No one could possibly have anticipated that Rangers would go into this afternoon’s match at Livingston looking to establish an eight-point lead over Celtic.
Or, indeed, that extending their record to a perfect four wins out of four would, in the process, hoist them 12 points clear of Aberdeen.
Celtic, the relentless 10-in-a-row chasers, Aberdeen, most people’s tip to be best-of-the-rest, most of the time.
The story is, of course, not that simple.
Neither have forfeited points as a result of their players’ much-publicised rule breaking, despite the calls for the SPFL to exact that punishment.
Rather, the two clubs find themselves denied the opportunity to collect them in the correct order.
The Dons have had to miss three of their scheduled fixtures, the Hoops two.
With the 2020-21 campaign already jam-packed as a direct result of the impact of Covid-19, it will be long enough before they are able to clear the decks.
“Points on the board” is a cliché for good reason. Positive momentum builds, while chasing produces its own pressure.
The SPFL will not mind the clubs being disadvantaged in this way.
The protocol breaches have threatened the entire season, and the central plot of the 2020-21 Premiership is the need to get the thing completed.
Clubs, supporters, sponsors and broadcasters demand nothing less.
The chaos that ensued when the 2019-20 season was brought to a shuddering halt in March, never to be revived, is gone but not forgotten.
You need only look at the fact Hearts and Partick Thistle chose to try to fight their respective relegations in the law courts to see the hurt caused by calling league positions final, even though the leagues had not been finalised.
Celtic can argue, with good cause, that the 13-point lead they held over Rangers with eight games remaining (the Light Blues had a game in hand) was a strong indicator that they would have gone on and finished on top.
They had, after all, only lost twice in the 30 league fixtures before lockdown.
Arithmetically, though, it was possible for their rivals to catch them, and fans of Steven Gerrard’s team will never gloss over that fact.
SPFL chief executive Neil Doncaster was vocal in his criticism of Celtic’s Boli Bolingoli and, indeed, the “Aberdeen Eight”.

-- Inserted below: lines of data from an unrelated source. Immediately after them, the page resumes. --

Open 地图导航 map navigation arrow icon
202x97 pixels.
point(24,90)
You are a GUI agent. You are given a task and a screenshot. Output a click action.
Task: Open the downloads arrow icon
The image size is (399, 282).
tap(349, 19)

Their “thoughtless and selfish” behaviour had, he said, jeopardised the enormous efforts made by thousands to get the Scottish game up and running.

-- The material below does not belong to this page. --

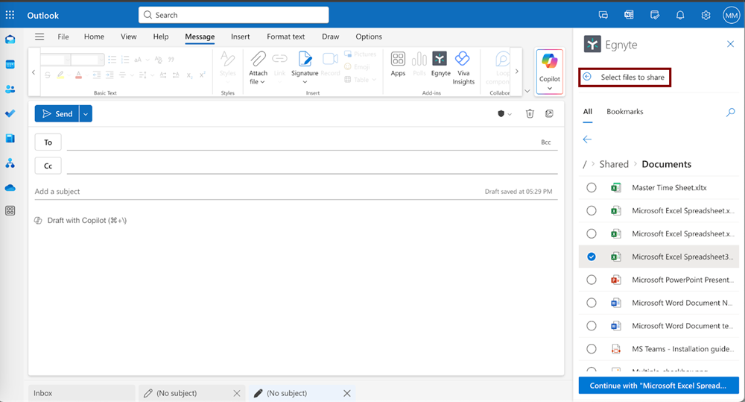
Task: Click the Apps icon in ribbon
Action: 398,64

Looking in, the feeling persists he was reacting as much to the Scottish Government’s response to events as to the events themselves.
A persistent criticism of the SPFL during all the muddle and confusion of lockdown was the lack of clear leadership at the top.
A handful of weeks into the new campaign, little has changed.
In the wake of the Bolingoli controversy, we are told the SPFL Board is set to ratify a range of punishments for players who breach Covid-19 regulations.
These could include fines, bans, and possibly, even, community service.
The key words there are “in the wake of”.
They bring to mind the image of a couple of horse-grooms scrambling to shut the stable doors, even as the Grand National field is bolting all around them.
The First Minister, Nicola Sturgeon, turned to an even easier-to-understand analogy when stating that football had been given a yellow card.
Next time, it would be red, and a nation of football fans would be left in this most- testing of years without the pleasing distraction of their favourite sport to watch.
By then, it will be too late for any thought of docking points from the offending clubs for the transgressions of their players.
It would, in fact, be all over bar the shouting.
Of that, we would be guaranteed plenty, not least because – despite the events of last season – no one knows what would happen next.
If the 2020-21 campaign gets “red carded” by the government after 10 matches – and let’s hope it never happens – is it automatically null and void?
What about after 20 matches?
Will the team at the top of the table automatically be champions? Or, as happened last season, will an average points-per-game method be used?
And should another player, or players, step out of line this week, and the first minster brandishes her promised red card, will a Rangers’ win at Livingston this afternoon become the result that stopped 10-in-a-row?
Far-fetched, I know.
But by now, the SPFL should have publicised a list of guidelines to cover every eventuality, and avoid the rancour that threatened to tear the Scottish game apart this summer.
As much as public health trumps all, the outcome of this season’s Premiership is not suddenly going to become a matter of no consequence to the hundreds of thousands who relish the soap opera that is the Scottish game.